Dataset entries
>>>>>

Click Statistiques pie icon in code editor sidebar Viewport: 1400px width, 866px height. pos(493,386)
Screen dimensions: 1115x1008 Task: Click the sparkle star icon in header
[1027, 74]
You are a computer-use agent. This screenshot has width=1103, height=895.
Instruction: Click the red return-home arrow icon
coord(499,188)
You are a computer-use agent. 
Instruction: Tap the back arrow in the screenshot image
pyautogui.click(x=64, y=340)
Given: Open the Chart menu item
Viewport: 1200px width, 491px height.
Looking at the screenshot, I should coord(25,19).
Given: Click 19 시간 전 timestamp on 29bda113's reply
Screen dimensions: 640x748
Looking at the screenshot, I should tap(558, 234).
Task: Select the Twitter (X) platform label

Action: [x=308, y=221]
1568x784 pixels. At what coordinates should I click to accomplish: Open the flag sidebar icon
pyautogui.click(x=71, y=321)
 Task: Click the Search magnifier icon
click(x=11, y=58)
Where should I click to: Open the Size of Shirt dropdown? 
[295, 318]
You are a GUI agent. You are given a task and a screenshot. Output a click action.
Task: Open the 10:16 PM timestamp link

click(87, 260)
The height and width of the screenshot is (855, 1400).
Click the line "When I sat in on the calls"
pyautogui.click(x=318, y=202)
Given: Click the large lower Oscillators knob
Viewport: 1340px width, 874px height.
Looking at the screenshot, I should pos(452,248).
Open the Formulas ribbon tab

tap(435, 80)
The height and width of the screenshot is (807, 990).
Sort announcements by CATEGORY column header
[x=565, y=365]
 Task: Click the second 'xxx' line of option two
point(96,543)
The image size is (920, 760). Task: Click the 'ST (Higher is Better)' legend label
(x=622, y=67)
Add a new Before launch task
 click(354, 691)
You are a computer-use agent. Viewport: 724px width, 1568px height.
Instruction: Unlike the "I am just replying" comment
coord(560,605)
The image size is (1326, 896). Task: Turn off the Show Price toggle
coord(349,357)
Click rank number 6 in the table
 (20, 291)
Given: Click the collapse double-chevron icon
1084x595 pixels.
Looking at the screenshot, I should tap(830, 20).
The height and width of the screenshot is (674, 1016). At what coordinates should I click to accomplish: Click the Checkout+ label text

<<<<<

WHAT IS BEING ASKED: Output the lines above exactly, but only those between the line holding "Instruction: Tap the" and the line holding "Given: Click 19", inclusive.

RESULT:
Instruction: Tap the back arrow in the screenshot image
pyautogui.click(x=64, y=340)
Given: Open the Chart menu item
Viewport: 1200px width, 491px height.
Looking at the screenshot, I should coord(25,19).
Given: Click 19 시간 전 timestamp on 29bda113's reply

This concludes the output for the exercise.